● WHAT TO PRODUCE
Transcribe the records below. Leave every word as it is.

Saved data entries
>>>>
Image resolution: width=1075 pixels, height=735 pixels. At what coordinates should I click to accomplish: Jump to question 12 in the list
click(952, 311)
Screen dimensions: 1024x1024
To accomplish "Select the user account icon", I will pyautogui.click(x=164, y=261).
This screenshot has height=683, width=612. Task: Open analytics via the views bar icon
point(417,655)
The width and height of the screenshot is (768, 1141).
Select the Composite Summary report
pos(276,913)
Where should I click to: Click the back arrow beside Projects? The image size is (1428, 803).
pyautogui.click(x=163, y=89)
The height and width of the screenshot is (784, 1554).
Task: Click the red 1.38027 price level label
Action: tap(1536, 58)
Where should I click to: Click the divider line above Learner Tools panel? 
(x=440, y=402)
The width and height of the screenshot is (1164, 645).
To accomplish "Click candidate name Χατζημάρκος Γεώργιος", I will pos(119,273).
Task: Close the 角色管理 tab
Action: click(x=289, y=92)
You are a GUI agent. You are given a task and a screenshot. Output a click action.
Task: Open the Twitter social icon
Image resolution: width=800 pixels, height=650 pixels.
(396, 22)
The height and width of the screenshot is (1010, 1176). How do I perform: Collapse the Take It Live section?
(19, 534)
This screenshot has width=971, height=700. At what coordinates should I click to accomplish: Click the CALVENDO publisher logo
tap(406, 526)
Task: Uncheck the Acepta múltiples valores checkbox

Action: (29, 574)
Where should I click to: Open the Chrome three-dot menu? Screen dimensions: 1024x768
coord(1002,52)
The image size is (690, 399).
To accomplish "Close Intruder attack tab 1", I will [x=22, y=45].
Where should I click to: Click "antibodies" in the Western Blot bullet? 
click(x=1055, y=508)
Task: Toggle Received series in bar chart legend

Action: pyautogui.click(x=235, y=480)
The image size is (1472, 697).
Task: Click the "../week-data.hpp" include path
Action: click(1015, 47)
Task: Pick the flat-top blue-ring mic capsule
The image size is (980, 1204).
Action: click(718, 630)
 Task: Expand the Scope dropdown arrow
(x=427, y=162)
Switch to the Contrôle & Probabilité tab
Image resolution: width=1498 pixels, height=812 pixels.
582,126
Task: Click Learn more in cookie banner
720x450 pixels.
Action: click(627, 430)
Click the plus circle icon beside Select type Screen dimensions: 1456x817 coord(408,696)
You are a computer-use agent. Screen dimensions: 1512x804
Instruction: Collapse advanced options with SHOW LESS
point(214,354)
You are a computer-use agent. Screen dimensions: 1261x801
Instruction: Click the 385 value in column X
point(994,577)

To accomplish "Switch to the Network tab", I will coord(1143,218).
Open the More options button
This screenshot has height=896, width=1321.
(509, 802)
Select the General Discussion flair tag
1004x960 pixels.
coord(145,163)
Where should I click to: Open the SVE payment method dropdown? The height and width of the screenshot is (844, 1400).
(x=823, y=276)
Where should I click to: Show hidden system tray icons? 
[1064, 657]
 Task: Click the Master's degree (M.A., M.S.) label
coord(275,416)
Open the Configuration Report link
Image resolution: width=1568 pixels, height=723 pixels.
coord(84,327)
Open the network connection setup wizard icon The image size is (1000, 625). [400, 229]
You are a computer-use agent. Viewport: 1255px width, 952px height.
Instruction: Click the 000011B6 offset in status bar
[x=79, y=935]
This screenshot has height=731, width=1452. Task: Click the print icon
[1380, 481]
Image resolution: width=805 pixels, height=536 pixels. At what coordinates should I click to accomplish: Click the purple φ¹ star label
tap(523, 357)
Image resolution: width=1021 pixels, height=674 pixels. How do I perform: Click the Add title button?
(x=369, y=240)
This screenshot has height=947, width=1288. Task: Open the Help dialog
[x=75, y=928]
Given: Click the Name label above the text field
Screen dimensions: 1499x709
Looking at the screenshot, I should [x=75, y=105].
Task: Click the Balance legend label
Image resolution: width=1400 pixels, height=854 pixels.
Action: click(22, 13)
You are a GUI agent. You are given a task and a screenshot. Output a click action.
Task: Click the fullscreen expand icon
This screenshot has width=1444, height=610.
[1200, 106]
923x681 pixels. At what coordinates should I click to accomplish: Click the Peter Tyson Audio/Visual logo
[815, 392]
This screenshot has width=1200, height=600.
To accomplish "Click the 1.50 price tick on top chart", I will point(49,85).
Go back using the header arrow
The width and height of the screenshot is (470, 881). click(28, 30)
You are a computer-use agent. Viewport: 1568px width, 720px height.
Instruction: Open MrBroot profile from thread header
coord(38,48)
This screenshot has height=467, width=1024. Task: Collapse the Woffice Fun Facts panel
<<<<
● OUTPUT OF THE EXERCISE
Image resolution: width=1075 pixels, height=735 pixels. At what coordinates should I click to accomplish: Jump to question 12 in the list
click(952, 311)
Screen dimensions: 1024x1024
To accomplish "Select the user account icon", I will pyautogui.click(x=164, y=261).
This screenshot has height=683, width=612. Task: Open analytics via the views bar icon
point(417,655)
The width and height of the screenshot is (768, 1141).
Select the Composite Summary report
pos(276,913)
Where should I click to: Click the back arrow beside Projects? The image size is (1428, 803).
pyautogui.click(x=163, y=89)
The height and width of the screenshot is (784, 1554).
Task: Click the red 1.38027 price level label
Action: tap(1536, 58)
Where should I click to: Click the divider line above Learner Tools panel? 
(x=440, y=402)
The width and height of the screenshot is (1164, 645).
To accomplish "Click candidate name Χατζημάρκος Γεώργιος", I will pos(119,273).
Task: Close the 角色管理 tab
Action: click(x=289, y=92)
You are a GUI agent. You are given a task and a screenshot. Output a click action.
Task: Open the Twitter social icon
Image resolution: width=800 pixels, height=650 pixels.
(396, 22)
The height and width of the screenshot is (1010, 1176). How do I perform: Collapse the Take It Live section?
(19, 534)
This screenshot has width=971, height=700. At what coordinates should I click to accomplish: Click the CALVENDO publisher logo
tap(406, 526)
Task: Uncheck the Acepta múltiples valores checkbox

Action: (29, 574)
Where should I click to: Open the Chrome three-dot menu? Screen dimensions: 1024x768
coord(1002,52)
The image size is (690, 399).
To accomplish "Close Intruder attack tab 1", I will [x=22, y=45].
Where should I click to: Click "antibodies" in the Western Blot bullet? 
click(x=1055, y=508)
Task: Toggle Received series in bar chart legend

Action: pyautogui.click(x=235, y=480)
The image size is (1472, 697).
Task: Click the "../week-data.hpp" include path
Action: click(1015, 47)
Task: Pick the flat-top blue-ring mic capsule
The image size is (980, 1204).
Action: click(718, 630)
 Task: Expand the Scope dropdown arrow
(x=427, y=162)
Switch to the Contrôle & Probabilité tab
Image resolution: width=1498 pixels, height=812 pixels.
582,126
Task: Click Learn more in cookie banner
720x450 pixels.
Action: click(627, 430)
Click the plus circle icon beside Select type Screen dimensions: 1456x817 coord(408,696)
You are a computer-use agent. Screen dimensions: 1512x804
Instruction: Collapse advanced options with SHOW LESS
point(214,354)
You are a computer-use agent. Screen dimensions: 1261x801
Instruction: Click the 385 value in column X
point(994,577)

To accomplish "Switch to the Network tab", I will coord(1143,218).
Open the More options button
This screenshot has height=896, width=1321.
(509, 802)
Select the General Discussion flair tag
1004x960 pixels.
coord(145,163)
Where should I click to: Open the SVE payment method dropdown? The height and width of the screenshot is (844, 1400).
(x=823, y=276)
Where should I click to: Show hidden system tray icons? 
[1064, 657]
 Task: Click the Master's degree (M.A., M.S.) label
coord(275,416)
Open the Configuration Report link
Image resolution: width=1568 pixels, height=723 pixels.
coord(84,327)
Open the network connection setup wizard icon The image size is (1000, 625). [400, 229]
You are a computer-use agent. Viewport: 1255px width, 952px height.
Instruction: Click the 000011B6 offset in status bar
[x=79, y=935]
This screenshot has height=731, width=1452. Task: Click the print icon
[1380, 481]
Image resolution: width=805 pixels, height=536 pixels. At what coordinates should I click to accomplish: Click the purple φ¹ star label
tap(523, 357)
Image resolution: width=1021 pixels, height=674 pixels. How do I perform: Click the Add title button?
(x=369, y=240)
This screenshot has height=947, width=1288. Task: Open the Help dialog
[x=75, y=928]
Given: Click the Name label above the text field
Screen dimensions: 1499x709
Looking at the screenshot, I should [x=75, y=105].
Task: Click the Balance legend label
Image resolution: width=1400 pixels, height=854 pixels.
Action: click(22, 13)
You are a GUI agent. You are given a task and a screenshot. Output a click action.
Task: Click the fullscreen expand icon
This screenshot has width=1444, height=610.
[1200, 106]
923x681 pixels. At what coordinates should I click to accomplish: Click the Peter Tyson Audio/Visual logo
[815, 392]
This screenshot has width=1200, height=600.
To accomplish "Click the 1.50 price tick on top chart", I will point(49,85).
Go back using the header arrow
The width and height of the screenshot is (470, 881). click(28, 30)
You are a computer-use agent. Viewport: 1568px width, 720px height.
Instruction: Open MrBroot profile from thread header
coord(38,48)
This screenshot has height=467, width=1024. Task: Collapse the Woffice Fun Facts panel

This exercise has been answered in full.